--- Problem statement ---
In the records below, find the line that contains "Where should I click to: Collapse" and the line that contains "The height and width of the screenshot is (806, 1512).", then retype exactly those two lines and every line between them.

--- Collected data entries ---
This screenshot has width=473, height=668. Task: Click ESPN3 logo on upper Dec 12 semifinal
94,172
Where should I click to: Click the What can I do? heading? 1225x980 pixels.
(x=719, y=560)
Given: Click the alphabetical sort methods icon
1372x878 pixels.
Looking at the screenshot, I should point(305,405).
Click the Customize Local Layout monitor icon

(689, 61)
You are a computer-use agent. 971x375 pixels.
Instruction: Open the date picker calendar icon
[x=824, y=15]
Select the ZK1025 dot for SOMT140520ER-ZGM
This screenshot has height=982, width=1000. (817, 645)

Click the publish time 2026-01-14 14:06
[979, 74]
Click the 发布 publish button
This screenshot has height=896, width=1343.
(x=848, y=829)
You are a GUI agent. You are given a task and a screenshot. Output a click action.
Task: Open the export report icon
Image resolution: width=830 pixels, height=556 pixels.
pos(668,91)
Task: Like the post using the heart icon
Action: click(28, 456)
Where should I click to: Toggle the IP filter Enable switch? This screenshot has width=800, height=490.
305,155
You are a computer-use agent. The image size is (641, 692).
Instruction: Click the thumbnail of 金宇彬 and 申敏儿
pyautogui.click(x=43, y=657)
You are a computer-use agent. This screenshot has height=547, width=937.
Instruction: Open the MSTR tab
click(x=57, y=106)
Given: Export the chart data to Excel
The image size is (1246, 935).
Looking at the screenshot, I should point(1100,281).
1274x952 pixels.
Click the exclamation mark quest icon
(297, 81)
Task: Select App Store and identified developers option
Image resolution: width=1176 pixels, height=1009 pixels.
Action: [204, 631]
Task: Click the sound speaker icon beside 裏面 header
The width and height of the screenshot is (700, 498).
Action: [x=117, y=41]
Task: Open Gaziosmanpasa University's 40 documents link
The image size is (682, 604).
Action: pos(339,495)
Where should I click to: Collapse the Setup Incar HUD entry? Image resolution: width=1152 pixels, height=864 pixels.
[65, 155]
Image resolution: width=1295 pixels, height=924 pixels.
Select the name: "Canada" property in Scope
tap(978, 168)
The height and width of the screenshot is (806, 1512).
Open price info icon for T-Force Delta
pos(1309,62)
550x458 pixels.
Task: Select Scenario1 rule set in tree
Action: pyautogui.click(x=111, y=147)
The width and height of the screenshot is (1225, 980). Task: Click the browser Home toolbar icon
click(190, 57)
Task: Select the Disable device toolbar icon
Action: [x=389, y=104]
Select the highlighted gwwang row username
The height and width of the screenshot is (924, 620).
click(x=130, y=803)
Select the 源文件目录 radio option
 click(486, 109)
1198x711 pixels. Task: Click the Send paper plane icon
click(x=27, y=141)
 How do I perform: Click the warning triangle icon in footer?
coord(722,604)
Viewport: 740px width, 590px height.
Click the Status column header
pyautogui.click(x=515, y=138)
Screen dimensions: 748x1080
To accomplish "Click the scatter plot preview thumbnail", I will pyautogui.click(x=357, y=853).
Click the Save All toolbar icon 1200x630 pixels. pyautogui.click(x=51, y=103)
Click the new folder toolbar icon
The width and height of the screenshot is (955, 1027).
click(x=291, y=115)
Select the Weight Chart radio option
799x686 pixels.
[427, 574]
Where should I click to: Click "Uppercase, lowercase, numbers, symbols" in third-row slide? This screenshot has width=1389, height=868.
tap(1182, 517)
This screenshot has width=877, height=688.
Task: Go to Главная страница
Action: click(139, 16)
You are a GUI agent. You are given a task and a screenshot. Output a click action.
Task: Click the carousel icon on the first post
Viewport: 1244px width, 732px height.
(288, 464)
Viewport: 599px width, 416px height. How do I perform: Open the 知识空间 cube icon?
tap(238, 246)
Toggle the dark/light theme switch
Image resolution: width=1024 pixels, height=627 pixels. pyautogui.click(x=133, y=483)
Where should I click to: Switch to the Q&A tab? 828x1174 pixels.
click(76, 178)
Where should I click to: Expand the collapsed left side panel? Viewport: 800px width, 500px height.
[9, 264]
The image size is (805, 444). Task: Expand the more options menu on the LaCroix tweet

--- Problem solution ---
Where should I click to: Collapse the Setup Incar HUD entry? Image resolution: width=1152 pixels, height=864 pixels.
[65, 155]
Image resolution: width=1295 pixels, height=924 pixels.
Select the name: "Canada" property in Scope
tap(978, 168)
The height and width of the screenshot is (806, 1512).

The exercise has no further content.